In this study, microbial community structure was determined on days 9 (Phase I) and 46 (Phase IV) using 16S rRNA gene Illumina MiSeq. The sludge samples (A for day 9 and B for day 46) were collected from the sludge sampling port of each compartment in the ABR. All the samples were stored at −70 °C until DNA extraction. Microbial DNA was extracted from sludge samples using the E.Z.N.A.® Soil DNA Kit (Omega Bio-tek, Norcross, GA, USA) according to manufacturer's protocols. The V3-V4 region of the bacteria 16S ribosomal RNA gene were amplified by PCR (95 °C for 3 min, followed by 27 cycles at 95 °C for 30 s, 55 °C for 30 s, and 72 °C for 40 s and a final extension at 72 °C for 10 min) using primers 338F (5′-ACTCCTACGGGAGGCAGCAG-3′) and 806R (5′-GGACTACHVGGGTWTC TAAT-3′), where barcode is an eight-base sequence unique to each sample.
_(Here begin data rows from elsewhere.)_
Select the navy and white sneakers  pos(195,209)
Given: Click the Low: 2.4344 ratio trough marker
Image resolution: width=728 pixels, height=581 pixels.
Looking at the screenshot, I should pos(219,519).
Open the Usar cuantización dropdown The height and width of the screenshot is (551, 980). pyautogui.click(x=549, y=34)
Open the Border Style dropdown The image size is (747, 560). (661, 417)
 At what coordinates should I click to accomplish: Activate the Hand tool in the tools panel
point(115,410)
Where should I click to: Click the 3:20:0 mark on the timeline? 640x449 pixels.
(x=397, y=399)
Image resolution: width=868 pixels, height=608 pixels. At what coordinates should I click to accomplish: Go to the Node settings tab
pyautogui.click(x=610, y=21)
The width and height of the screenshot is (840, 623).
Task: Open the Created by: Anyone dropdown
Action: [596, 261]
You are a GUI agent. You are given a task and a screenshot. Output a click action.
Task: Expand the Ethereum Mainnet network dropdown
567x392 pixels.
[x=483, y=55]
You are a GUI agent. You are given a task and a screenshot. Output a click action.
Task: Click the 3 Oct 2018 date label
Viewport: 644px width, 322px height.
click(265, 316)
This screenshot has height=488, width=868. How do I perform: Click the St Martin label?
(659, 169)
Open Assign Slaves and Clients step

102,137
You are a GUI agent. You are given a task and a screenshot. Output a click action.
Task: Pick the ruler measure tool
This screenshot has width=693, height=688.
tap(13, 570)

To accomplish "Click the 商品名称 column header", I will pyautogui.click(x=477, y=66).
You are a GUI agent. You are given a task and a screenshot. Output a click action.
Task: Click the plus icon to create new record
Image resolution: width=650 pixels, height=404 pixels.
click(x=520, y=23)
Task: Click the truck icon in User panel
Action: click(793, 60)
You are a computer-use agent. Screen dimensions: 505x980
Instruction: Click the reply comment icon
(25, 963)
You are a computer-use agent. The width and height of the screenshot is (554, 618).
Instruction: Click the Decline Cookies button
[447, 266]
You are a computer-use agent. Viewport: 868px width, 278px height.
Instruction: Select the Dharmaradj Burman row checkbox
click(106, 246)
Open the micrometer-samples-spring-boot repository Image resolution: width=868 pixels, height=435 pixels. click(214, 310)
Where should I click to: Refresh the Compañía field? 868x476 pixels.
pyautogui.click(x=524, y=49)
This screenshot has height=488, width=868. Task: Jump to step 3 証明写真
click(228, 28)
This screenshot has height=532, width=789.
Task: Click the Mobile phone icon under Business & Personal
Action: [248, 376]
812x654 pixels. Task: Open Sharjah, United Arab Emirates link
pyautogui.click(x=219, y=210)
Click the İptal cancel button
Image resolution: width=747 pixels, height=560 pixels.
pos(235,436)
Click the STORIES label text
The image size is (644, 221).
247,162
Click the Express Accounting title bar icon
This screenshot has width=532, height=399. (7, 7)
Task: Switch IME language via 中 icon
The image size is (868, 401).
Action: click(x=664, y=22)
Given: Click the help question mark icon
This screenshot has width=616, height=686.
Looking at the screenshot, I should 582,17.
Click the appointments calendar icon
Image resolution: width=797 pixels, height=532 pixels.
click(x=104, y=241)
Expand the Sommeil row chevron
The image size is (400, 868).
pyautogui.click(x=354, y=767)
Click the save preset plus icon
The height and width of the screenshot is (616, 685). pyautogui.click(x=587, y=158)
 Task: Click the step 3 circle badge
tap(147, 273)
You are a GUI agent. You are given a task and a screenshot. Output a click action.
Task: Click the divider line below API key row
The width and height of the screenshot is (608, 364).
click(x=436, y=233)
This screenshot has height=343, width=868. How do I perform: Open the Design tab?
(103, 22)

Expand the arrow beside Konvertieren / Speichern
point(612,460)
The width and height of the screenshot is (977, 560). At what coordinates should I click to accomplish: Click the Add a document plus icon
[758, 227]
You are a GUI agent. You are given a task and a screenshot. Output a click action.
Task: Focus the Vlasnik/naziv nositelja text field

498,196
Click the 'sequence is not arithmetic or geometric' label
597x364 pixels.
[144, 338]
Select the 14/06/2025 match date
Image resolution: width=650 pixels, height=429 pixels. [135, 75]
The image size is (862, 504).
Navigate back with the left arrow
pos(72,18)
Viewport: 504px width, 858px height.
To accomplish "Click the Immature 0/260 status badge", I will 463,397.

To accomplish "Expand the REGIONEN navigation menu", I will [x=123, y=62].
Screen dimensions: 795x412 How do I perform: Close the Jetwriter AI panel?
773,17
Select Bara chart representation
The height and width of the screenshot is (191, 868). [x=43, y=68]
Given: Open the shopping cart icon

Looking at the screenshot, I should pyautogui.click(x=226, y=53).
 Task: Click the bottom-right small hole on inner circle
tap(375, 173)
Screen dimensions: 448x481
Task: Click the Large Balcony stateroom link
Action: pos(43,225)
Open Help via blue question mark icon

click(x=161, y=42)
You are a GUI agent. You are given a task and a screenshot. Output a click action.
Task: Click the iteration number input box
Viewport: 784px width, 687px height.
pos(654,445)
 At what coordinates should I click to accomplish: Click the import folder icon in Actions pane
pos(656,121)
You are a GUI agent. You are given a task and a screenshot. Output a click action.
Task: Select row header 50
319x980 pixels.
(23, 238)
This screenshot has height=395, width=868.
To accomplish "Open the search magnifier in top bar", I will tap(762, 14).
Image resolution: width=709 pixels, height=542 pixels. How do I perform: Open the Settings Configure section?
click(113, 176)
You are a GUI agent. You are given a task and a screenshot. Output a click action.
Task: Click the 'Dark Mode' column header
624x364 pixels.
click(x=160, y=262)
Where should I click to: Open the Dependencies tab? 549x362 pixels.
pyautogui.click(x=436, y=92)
PCR reactions were performed in triplicate 20 μL mixture containing 4 μL of 5 × FastPfu Buffer, 2 μL of 2.5 mM dNTPs, 0.8 μL of each primer (5 μM), 0.4 μL of FastPfu polymerase, and 10 ng of template DNA.

Illumina MiSeq sequencing

Amplicons were extracted from 2% agarose gels and purified using the AxyPrep DNA Gel Extraction Kit (Axygen Biosciences, Union City, CA, USA) according to the manufacturer's instructions and quantified using Quanti Fluor™-ST (Promega, USA). Purified amplicons were pooled in equimolar and paired-end sequenced (2 × 250) on an Illumina MiSeq platform according to the standard protocols at Majorbio Bio-Pharm Technology Co., Ltd (Shanghai, China).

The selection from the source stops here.